Выбрать главу

Эта народная песня показывает глубокую и постоянную веру в то, что ход исторических событий определяет прежде всего духовное, а не материальное, примат коего евреи с помощью Маркса подбросили христианскому миру.

Известна ли классовая борьба нашему зрячему и Богом вдохновенному народу? Ибо, если классовая борьба — закон человеческой жизни, тогда наш зрячий народ должен был видеть это и говорить об этом. Но он нигде не говорит об этом как о нормальном явлении. Напротив, когда он описывает в эпических песнях свою аристократию, он восторгается ее богатством, ее красотой, гордится ее силой, храбростью и мудростью. И только однажды осуждает властелу:

“Великаши, проклятые души”.

Лишь однажды посылает ей свое проклятье — когда правящий класс охватила кровавая междоусобица, которая и привела к гибели сербское царство.

Когда бы народ видел здесь классовую борьбу, он бы ненавидел свою властелу, потирал руки и радовался, глядя на ее самоистребление.
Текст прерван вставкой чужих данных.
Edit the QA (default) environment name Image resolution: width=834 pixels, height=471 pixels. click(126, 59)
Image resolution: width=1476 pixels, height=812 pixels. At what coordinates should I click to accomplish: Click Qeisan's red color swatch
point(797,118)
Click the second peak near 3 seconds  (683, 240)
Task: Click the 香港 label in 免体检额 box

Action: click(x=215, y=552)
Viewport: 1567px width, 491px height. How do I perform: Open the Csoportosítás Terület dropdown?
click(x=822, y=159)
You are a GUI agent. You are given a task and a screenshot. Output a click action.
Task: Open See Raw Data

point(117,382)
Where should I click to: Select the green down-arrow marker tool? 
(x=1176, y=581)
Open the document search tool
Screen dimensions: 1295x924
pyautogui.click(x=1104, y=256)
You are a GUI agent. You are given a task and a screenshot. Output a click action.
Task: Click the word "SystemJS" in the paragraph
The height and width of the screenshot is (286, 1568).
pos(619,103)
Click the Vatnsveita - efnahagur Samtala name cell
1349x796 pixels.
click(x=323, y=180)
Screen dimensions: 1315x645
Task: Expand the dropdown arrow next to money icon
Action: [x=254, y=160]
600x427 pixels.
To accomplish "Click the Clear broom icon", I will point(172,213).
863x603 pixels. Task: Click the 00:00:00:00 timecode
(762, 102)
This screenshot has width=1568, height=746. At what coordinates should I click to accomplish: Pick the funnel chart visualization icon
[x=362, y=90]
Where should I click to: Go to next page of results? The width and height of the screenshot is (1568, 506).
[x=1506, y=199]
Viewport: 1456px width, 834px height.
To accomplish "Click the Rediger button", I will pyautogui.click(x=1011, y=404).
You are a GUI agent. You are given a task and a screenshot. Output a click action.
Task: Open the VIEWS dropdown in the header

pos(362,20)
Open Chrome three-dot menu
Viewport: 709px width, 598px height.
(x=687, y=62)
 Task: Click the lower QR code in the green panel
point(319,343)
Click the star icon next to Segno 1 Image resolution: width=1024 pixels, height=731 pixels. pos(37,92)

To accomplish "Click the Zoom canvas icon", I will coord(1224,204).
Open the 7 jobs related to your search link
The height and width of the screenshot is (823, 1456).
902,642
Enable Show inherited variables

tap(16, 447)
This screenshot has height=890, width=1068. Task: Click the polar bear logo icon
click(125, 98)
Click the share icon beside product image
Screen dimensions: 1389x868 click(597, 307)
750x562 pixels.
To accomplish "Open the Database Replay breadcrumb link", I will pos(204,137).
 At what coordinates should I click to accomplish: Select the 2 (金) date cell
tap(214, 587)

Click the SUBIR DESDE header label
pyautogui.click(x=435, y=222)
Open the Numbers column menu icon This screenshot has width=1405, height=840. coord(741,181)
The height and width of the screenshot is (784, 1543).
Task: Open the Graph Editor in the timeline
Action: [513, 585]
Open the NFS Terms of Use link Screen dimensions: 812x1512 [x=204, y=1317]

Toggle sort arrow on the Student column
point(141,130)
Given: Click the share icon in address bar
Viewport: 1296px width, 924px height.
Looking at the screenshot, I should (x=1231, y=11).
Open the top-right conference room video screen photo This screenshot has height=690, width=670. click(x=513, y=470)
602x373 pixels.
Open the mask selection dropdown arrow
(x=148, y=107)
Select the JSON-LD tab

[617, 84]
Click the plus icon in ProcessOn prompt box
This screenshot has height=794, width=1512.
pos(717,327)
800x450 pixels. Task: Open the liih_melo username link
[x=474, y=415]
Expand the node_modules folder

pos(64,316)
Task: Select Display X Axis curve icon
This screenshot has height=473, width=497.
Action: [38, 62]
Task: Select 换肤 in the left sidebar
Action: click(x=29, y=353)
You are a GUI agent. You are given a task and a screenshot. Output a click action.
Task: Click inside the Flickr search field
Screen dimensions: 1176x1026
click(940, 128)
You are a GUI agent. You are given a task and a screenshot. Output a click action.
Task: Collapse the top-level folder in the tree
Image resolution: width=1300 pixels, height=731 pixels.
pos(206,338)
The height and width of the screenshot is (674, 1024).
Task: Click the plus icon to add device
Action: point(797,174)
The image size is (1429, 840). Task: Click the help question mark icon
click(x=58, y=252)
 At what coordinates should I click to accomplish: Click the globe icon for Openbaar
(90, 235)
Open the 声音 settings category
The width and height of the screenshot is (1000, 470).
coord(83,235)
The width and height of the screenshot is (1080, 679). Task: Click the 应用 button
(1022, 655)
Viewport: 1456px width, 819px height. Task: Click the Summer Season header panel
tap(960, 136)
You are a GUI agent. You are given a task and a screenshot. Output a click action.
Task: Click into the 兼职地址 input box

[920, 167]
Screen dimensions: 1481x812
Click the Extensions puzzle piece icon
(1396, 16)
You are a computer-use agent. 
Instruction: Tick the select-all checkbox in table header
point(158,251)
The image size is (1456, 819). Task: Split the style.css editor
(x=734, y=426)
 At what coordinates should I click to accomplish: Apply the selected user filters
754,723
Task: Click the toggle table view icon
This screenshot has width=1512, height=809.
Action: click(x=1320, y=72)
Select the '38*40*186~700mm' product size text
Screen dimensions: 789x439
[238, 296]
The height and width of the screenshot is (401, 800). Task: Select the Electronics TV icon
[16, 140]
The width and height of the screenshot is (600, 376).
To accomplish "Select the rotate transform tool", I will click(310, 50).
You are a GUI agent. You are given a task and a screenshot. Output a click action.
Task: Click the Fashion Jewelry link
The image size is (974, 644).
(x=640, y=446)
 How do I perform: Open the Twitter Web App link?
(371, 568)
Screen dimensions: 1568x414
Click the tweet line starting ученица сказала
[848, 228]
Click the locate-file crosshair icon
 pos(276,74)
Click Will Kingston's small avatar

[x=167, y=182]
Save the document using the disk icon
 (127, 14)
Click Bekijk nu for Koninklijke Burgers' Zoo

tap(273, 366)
Ведь раз господствующий класс враг, значит, и раздоры в его рядах народу только на руку, значит, они обязательно принесут ему счастье и благоденствие.

Итак, нашему народному духу не отвечает ни атеизм, ни материализм, ни классовая борьба. Следовательно, они не могут отвечать и духу, природе и исторической традиции русского народа.

Таким образом мы доказали не только то, что исторически русская революция пришла из-за кордона, беспрепятственно пропущенная врагом России и развернувшаяся на еврейские деньги и с помощью еврейской организации, но и то, что сама мысль, которую она возвела на пьедестал по природе своей глубоко чужда духу русского народа. Это Совдепия. Это не Россия.

Многим это не нравится. Они хотели бы, чтобы я и после 1917 года называл Россию Россией. Но я не могу. По трем основным причинам.

Первая: она сама не зовет себя так. Я не знаю, что заставило Сталина и компанию назвать свое детище СССР (Союз Советских Социалистических республик). Ни в одном из четырех слов нет и намека на хоть какую-то географическую или национальную реальность. Но у них, видно, была-таки некая причина. В цивилизованном же обществе принято называть кого-то третьего так, как он сам себя зовет, а не каким-либо другим именем. Обычно люди считают за оскорбление, когда их называют не так, как они зовут себя сами.

Вторая причина: Россия и русский народ порабощены инородными идеями и инородной организацией, о чем мы уже говорили.

Кто-то скажет: пусть бы и так! Ваше право. Но там, на севере, — великая русская земля и великий русский народ. Эту землю я должен называть Россией.

Отвечу следующей притчей (она - мой третий и последний аргумент):

Жил некий Йован. У него был свой участок и дети, свой дом и свое дело, земля и скотина. Но он погиб. Его убил Стоян. И взял его жену, детей, дом, хозяйство. Прочно устроился на месте Йована. Для меня очевидно, что сей новый хозяин все-таки не более чем Стоян, хотя и завладел женой, детьми, домом, землей и скотом Йована. Поэтому я зову его Стояном, а хозяйство, детей, землю, да и жену — Иовановыми. И я здесь ничего не спутаю и не забуду. Таков мой обычай. И он не плох: думаю, и у вас такой же... (Бурное одобрение. Крики: “Верно!”)

Но среди вас, должно быть, есть люди, которых все это не убедило. Они думают: такое сравнение явно хромает. Сейчас ведь речь идет не о воре и убийце Стояне, а о русской земле и русском народе, которые нашли истинную форму для своего государственного и национального устройства, обрели счастье и силу: дивно расцвела ныне русская земля, расплескалась сила русская и трепещет от нее старый мир.

Посмотрим, так ли это! Нам нужна истина, а она мне всегда дорога, какая бы ни была. Итак, посмотрим.

На днях я беседовал с одним молодым человеком, который из любви к своей русской земле тайно перешел границу, пробыл там почти полгода и тайно же вернулся. Его впечатления опубликованы в 24-ом и 27-ом номерах наших бюллетеней. Из длинного, 4-часового разговора я приведу лишь вот это:

“Это страна, в которой никто, кроме малых детей, не смотрит вам в глаза. При разговоре глядят вверх, вниз, или мимо вас, но только не в глаза. Лишь после более близкого знакомства глаза с опаской поднимаются и нерешительно встречаются с вашим взглядом. Впрочем, и потом — тоже. От привычки трудно избавиться.